A more difficult problem arises when a legislative act does not increase the sentence, but, in some other manner, alters the punishment to the detriment of the individual after the crime has been committed, or, as in this case, after sentence has been imposed. The case before us involves that issue, because petitioner asserts that his punishment was increased by the enactment of ch. 98 and its application to him by respondents.
When the increase in punishment results from a change in the law affecting parole after the prisoner committed a crime and has been sentenced, there are two lines of authority dealing with the constitutional ex post facto issue thus raised.
2. One group of courts holds that because parole is a matter of legislative grace, statutes enacted after a sentence has been imposed which changes or modifies eligibility for parole in a manner detrimental to a prisoner are not ex post facto laws, and not unconstitutional. See Zink v. Lear, 101 A.2d 72 (N.J.App. Div. 195 3); State ex rel. Koalska v. Swenson, 66 N.W.2d 337 (Minn. 1954), cert. denied, 348 U.S. 908 (1955).
There are, however, a growing list of well reasoned authorities holding the other way.
The Supreme Court of California, in In re Griffin, 408 P.2d 959, 961 (Cal. 1965), said, in construing a new law changing eligibility for parole after Griffin was sentenced and released on parole: "Whatever the technical nature of a parole may be, from a realistic point of view it is our opinion that such a statute increases the punishment rather than decreases it. . . . It is elementary, of course, that a statute amended after an act is committed so as to increase the punishment cannot be made applicable to an accused, because to do so would run afoul of the prohibition against ex post facto laws." (Emphasis added.) Accord Greenfield v. Scafiti, 277 F. Supp. 644 (D. Mass. 1967), Aff'd, 390 U.S. 713 (1968). See also In re Beaton, 241 N.E.2d 845 (Mass. 1968); Still v. Nichols, 412 F.2d 778 (1st Cir. 1969).
3. This court has pointedly held in Pinana v. State, 76 Nev. 274, 283, 352 P.2d 824 (1960), that: "The subject of parole in this state is within the legislative authority given by the constitution to the legislature. Art. 4, Sec. 1, Nevada Constitution. Parole is not a constitutional right; it is a right bestowed by legislative grace. Zink v. Lear, 28 N.J. Super. 515, 101 A.2d 72."
Nevertheless, if the legislature undertakes to enact laws granting parole when it need not constitutionally have done so, we think those rights granted as acts of clemency or grace must be administered in accordance with concepts of due process and may not arbitrarily increase the punishment previously imposed in the unequal and illogical manner done here. See Griffin v. Illinois, 351 U.S. 12, 18 (1956), where, in dealing with a similar type of problem relating to appellate review, the Supreme Court said: "It is true that a State is not required by the Federal Constitution to provide appellate courts or a right to appellate review at all. [Citations omitted.] But that is not to say that a State that grants appellate review can do so in a way that discriminates against some convicted defendants on account of their poverty."

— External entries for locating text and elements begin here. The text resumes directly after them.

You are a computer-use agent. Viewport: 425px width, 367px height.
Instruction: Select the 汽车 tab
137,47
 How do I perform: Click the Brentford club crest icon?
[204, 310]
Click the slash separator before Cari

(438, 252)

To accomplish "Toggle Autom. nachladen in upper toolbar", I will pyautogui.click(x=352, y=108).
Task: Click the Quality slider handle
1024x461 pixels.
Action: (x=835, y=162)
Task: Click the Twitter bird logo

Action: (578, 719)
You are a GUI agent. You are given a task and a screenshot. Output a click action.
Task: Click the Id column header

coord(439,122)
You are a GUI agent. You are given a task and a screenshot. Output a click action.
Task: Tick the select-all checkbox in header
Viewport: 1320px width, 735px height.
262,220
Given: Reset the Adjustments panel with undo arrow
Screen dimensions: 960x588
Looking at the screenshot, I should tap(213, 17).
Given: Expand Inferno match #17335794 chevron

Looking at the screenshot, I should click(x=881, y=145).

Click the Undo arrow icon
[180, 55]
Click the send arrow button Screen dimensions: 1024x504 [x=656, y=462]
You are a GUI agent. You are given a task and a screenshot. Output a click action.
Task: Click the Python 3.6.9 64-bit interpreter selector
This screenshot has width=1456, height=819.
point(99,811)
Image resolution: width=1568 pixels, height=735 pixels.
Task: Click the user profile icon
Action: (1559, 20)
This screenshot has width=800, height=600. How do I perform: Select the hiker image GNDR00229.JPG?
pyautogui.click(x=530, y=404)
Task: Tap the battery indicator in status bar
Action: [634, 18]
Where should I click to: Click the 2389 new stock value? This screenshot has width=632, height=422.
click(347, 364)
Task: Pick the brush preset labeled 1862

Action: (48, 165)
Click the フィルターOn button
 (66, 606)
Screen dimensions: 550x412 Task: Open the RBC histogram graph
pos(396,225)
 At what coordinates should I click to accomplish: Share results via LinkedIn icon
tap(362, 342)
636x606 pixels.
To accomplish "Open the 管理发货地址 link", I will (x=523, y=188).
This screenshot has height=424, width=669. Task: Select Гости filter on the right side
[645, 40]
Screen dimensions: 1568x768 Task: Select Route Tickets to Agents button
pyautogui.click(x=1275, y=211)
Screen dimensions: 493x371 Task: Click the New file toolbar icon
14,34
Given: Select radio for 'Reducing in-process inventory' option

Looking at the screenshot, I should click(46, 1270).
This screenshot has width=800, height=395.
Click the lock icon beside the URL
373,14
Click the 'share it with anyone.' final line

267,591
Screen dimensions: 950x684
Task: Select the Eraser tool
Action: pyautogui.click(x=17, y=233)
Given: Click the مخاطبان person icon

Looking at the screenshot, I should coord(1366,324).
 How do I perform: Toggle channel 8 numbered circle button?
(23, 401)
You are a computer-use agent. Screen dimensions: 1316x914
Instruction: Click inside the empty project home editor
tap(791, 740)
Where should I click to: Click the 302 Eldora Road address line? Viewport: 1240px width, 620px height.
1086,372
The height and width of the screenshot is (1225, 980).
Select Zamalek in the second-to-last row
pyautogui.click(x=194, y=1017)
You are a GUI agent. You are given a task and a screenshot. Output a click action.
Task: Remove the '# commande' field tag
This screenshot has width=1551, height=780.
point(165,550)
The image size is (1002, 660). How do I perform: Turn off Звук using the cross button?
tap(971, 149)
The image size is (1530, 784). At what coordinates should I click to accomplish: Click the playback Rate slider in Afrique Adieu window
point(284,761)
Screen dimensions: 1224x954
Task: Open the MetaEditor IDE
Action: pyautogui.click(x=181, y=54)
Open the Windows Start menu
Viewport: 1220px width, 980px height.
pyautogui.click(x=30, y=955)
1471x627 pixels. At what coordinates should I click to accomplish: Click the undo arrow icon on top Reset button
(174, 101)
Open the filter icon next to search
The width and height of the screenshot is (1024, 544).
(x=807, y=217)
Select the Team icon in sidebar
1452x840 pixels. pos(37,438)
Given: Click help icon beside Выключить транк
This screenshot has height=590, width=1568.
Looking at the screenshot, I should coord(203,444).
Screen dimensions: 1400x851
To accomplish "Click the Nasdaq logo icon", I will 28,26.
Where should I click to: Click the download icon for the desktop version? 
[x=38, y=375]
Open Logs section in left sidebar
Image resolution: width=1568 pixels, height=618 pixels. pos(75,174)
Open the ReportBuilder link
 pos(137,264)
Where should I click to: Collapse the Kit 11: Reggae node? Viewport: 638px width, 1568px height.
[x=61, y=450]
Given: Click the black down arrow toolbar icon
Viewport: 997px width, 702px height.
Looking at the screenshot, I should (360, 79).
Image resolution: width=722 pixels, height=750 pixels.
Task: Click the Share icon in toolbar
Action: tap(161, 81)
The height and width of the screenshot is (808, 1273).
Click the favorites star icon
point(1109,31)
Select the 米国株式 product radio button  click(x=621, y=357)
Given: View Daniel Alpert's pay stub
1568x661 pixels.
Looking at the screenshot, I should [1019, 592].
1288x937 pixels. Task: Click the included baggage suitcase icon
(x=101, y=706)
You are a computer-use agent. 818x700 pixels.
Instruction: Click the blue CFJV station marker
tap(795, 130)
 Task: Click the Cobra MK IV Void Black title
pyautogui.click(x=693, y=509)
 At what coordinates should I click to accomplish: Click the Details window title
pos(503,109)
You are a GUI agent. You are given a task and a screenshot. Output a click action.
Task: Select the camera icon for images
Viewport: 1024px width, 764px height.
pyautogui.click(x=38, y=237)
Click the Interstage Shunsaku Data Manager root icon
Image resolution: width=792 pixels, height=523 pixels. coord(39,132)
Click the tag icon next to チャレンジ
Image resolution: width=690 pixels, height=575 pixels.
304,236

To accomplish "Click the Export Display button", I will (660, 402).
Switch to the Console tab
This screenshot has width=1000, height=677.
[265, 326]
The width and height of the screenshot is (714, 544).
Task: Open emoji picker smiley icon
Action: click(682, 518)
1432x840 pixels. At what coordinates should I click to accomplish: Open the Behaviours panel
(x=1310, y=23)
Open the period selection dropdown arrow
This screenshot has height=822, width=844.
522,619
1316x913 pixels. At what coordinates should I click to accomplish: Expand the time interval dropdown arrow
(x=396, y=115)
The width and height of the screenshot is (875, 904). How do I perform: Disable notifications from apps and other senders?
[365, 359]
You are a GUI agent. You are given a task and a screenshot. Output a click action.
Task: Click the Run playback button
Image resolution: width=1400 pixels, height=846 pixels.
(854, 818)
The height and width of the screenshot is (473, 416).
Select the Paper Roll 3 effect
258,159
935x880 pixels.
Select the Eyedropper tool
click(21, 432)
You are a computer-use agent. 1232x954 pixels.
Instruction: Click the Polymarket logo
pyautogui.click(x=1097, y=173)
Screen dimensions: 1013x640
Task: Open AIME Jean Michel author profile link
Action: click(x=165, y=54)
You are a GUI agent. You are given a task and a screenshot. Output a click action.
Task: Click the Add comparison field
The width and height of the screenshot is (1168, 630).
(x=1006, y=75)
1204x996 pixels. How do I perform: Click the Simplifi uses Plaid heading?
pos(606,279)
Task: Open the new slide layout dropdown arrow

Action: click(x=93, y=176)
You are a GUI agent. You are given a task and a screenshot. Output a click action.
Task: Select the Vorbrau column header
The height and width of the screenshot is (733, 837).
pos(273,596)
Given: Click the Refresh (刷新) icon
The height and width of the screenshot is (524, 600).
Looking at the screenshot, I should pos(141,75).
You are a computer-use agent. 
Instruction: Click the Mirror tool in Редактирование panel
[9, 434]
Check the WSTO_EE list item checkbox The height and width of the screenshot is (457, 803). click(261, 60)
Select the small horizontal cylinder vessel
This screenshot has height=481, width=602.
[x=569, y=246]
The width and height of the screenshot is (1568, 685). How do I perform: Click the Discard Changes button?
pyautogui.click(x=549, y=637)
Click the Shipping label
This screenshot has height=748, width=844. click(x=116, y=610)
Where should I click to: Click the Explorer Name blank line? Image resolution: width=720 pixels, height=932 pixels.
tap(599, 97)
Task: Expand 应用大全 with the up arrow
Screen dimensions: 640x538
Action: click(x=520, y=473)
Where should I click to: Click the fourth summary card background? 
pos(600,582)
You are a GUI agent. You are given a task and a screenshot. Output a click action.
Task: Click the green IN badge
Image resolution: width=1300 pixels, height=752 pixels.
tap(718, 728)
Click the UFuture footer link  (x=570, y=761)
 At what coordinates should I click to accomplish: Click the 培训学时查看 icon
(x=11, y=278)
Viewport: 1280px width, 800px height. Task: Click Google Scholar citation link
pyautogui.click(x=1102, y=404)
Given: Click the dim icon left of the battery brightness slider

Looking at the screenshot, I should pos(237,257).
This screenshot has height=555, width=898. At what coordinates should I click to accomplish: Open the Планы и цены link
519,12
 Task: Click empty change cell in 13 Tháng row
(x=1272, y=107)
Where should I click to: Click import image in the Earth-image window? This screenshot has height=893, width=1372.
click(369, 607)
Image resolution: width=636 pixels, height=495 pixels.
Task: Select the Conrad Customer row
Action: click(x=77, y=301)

See generally NRS 213.107-213.210.
4. Respondents urge that Eisentrager v. State Board of Parole, 85 Nev. 672, 462 P.2d 40 (1969), is decisive of the issue in this case in their favor. We do not agree. We held in that case the legislature was merely exercising its constitutional powers to determine the terms and conditions of parole when it enacted NRS 213.110 which precluded parole being granted to a prisoner who had been previously convicted of more than three felonies. There was no issue raised or decided in that case dealing with the ex post facto question.
5. We subscribe to the rule announced in In re Griffin, supra, and hold that ch. 98,  Stats. of Nev. 125, is unconstitutional in that it is an ex post facto law and in violation of Art. 1, § 15, of the Nevada Constitution and Art. 1, §§ 9 and 10, of the U.S. Constitution.
The application is granted and a Writ of Mandate shall issue commanding respondents to permit petitioner to file and directing respondents to consider his request for parole.
ZENOFF, BATJER, MOWBRAY, and THOMPSON, JJ., concur.